Annalee
Newitz
Completed 7/20/2019,
Reviewed 7/20/2019
3 stars
This book
was nominated for three awards, including the Nebula, and won the Lambda
Literary Award for SF/Fantasy/Horror. It’s
received rave reviews. My expectations
of the book were fairly high. It began
well, but quickly became a fairly average chase through the world of biotech
hacking. It has robots, an antihero, and
everyone is both a little good and a little bad. It didn’t become a slog to read. It just wasn’t that exciting.
Jack Chen is
a female pirate in the pharma world. She
reverse-engineers medication, makes her own from the formulas, and sells them
cheap to the poor. Sort of a Robin Hood pharmacist. One of
the drugs she has recreated makes people love their work so that they are more
productive. The side effect is that it causes
people to become addicted to it. They
become obsessed with their work, often killing themselves from lack of food, drink,
and sleep, and sometimes taking other people down with them. Jack feels guilty, but also angry that the
side effects were never published by the manufacturer. She decides to figure out an anti-addiction
drug to cure people of their highly addicted state. Because of the deaths, the government is
stepping in to try to capture Jack. They
send Eliasz, a man, and Paladin, a gender neutral robot, to track her
down. Most of the book is about the two
trying to track Jack down while she tries to elude them on her way to finding
the cure and giving the manufacturer its just reward for making such a terrible
drug.
The plot sounds
really exciting from the summary. I
think the problem was the writing. It
didn’t take me to any action nor provide me with any suspense. Even the subplots did not draw me in. One of the biggest disappointments was that
Eliasz falls in love with his robot sidekick, but is afraid of his feelings
because “he’s not a faggot”. Jack’s history
as a subversive, anti-patent activist is kind of interesting. In her past, we find out she’s bisexual,
falling in love with other activists as they work against big pharma. But even her story is kind of lackluster. Again, I think it’s the prose. It simply didn’t grab me.
There’s
another interesting subplot which isn’t explained very well. This is the near future, and it appears that
global warming has made the arctic habitable.

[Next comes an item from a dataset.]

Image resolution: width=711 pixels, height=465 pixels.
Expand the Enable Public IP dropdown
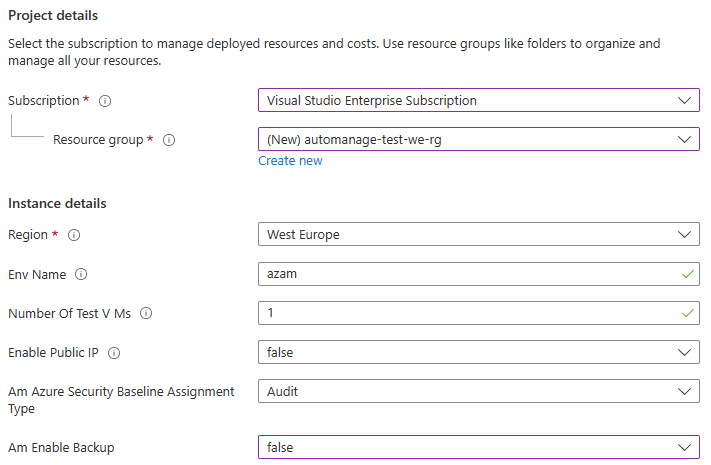point(478,352)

A lot of the action takes place in the far northern Canadian city of
Yellowknife. We also find out that there
are levees and pumps to keep the water out of midtown Manhattan. But there’s no emphasis on any of these. Lastly, Jack travels around the northwest
passage in a submarine. That in itself
should be intriguing, but she ditches it early on to travel by land as she
tries to elude her would-be captors.
I give this
book three stars out of five. It was
okay, but I think the author could have used a lot better feedback to get the
story pumped up more. It’s a shame
because there were so many good ideas in here.
It just wasn’t executed well. I
think it won the Lammy for its representation of Jack as bisexual, and for the genderless,
borderline transgender, portrayal of Paladin.